- Born: Lahore, Pakistan

Academic background
- Education: Columbia University (MFA) University of Virginia (PhD)

Academic work
- Institutions: Williams College

= Murad Khan Mumtaz =

Pakistani-American artist and art historian

Murad Khan Mumtaz is a Pakistani-American artist and art historian. Born in Lahore, Pakistan to an architect father, Mumtaz started studying traditional Indian miniature painting in 2001 at the National College of Arts, then the only institution in the world to offer a BFA degree in the subject. He graduated with his bachelor's degree in 2004. In an interview, he stated that the technique taught at the National College was "an attenuated technique that had been significantly altered during the colonial period". Following his bachelor's, he was taught the Pahari style by an artist who had learnt from traditional Indian artists.

He completed his M.F.A. from Columbia University in 2010, where he was a Fulbright scholar. He went on to obtain a Ph.D. in Art and Architectural History from the University of Virginia in 2018. By 2021, he had married fellow artist Alyssa Pheobus Mumtaz, with whom he has two children. He published a book in 2023 entitled "Faces of God: Images of Devotion in Indo-Muslim Painting 1500-1800". As of 2024, he works as an assistant professor of art at Williams College.
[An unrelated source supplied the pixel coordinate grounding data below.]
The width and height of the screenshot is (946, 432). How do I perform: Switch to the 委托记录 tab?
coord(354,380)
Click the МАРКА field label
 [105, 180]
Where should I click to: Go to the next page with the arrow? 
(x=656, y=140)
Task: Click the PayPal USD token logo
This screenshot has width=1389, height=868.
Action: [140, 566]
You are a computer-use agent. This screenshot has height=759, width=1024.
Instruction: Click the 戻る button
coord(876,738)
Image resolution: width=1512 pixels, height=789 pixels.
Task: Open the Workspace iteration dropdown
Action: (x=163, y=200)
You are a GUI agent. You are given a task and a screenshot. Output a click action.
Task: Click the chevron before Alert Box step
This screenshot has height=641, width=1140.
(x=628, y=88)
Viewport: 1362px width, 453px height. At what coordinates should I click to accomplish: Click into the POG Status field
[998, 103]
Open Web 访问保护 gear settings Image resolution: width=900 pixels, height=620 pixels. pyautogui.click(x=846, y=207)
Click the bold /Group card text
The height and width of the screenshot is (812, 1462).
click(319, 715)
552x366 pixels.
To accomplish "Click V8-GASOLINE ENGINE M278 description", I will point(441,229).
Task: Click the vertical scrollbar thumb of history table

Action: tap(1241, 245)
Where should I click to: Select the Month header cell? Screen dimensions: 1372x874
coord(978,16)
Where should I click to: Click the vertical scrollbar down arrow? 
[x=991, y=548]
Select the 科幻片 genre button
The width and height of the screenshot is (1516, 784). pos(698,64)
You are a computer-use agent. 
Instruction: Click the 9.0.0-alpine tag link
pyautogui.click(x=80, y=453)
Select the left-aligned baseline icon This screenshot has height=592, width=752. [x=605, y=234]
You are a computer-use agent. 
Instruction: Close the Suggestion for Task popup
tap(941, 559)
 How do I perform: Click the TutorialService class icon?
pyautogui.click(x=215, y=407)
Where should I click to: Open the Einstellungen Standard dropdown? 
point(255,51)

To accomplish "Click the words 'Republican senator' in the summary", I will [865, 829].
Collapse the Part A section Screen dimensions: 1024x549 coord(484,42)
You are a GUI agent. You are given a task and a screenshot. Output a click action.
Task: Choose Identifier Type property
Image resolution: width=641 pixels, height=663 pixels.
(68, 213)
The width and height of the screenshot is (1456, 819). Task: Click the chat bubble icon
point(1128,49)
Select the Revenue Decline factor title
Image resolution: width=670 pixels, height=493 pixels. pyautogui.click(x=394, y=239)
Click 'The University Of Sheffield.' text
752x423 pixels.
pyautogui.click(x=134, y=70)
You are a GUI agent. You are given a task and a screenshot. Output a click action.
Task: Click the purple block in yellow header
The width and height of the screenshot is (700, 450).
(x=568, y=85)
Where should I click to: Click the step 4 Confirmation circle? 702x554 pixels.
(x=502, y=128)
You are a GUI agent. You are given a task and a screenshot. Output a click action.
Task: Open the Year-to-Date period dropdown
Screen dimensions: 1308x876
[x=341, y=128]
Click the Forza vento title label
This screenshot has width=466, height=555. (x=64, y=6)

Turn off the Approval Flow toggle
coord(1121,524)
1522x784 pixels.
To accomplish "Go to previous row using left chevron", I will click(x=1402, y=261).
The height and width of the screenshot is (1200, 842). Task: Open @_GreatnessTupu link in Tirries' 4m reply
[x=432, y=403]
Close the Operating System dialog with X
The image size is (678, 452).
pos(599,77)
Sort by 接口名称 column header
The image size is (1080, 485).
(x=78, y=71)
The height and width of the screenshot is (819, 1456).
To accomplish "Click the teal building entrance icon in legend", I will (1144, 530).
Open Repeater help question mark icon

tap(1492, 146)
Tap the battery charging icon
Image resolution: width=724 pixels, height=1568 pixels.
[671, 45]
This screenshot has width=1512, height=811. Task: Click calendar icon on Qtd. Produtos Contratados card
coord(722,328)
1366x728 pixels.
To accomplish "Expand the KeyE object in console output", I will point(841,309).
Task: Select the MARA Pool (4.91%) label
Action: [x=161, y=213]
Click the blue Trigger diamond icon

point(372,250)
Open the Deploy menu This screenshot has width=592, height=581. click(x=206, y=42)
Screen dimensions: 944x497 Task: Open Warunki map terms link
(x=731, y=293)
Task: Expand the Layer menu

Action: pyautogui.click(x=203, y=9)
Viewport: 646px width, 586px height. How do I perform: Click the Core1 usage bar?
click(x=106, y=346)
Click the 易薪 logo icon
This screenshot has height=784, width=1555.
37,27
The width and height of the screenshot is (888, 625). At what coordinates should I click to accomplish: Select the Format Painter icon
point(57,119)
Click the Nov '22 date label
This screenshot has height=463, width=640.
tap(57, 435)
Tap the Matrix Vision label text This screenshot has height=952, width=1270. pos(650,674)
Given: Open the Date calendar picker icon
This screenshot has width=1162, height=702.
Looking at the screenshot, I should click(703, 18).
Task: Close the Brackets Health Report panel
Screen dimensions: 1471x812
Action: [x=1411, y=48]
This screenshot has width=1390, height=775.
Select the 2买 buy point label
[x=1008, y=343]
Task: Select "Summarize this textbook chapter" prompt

Mumtaz paints in the traditional Indian miniature style. His earlier works were more experimental and focused on "modernising" the traditional style. For instance, one of his earlier works involved grafting scenes onto banknotes of the US dollar using the Indian miniature technique. After joining his PhD program, he began to use authentic materials and techniques. This includes using traditional pigments such as vermillion, indigo, etc., and squirrel-tail-hair brushes. He imports the hand-made wasli paper from Indian artisans. His subjects include Hindu gods and demons.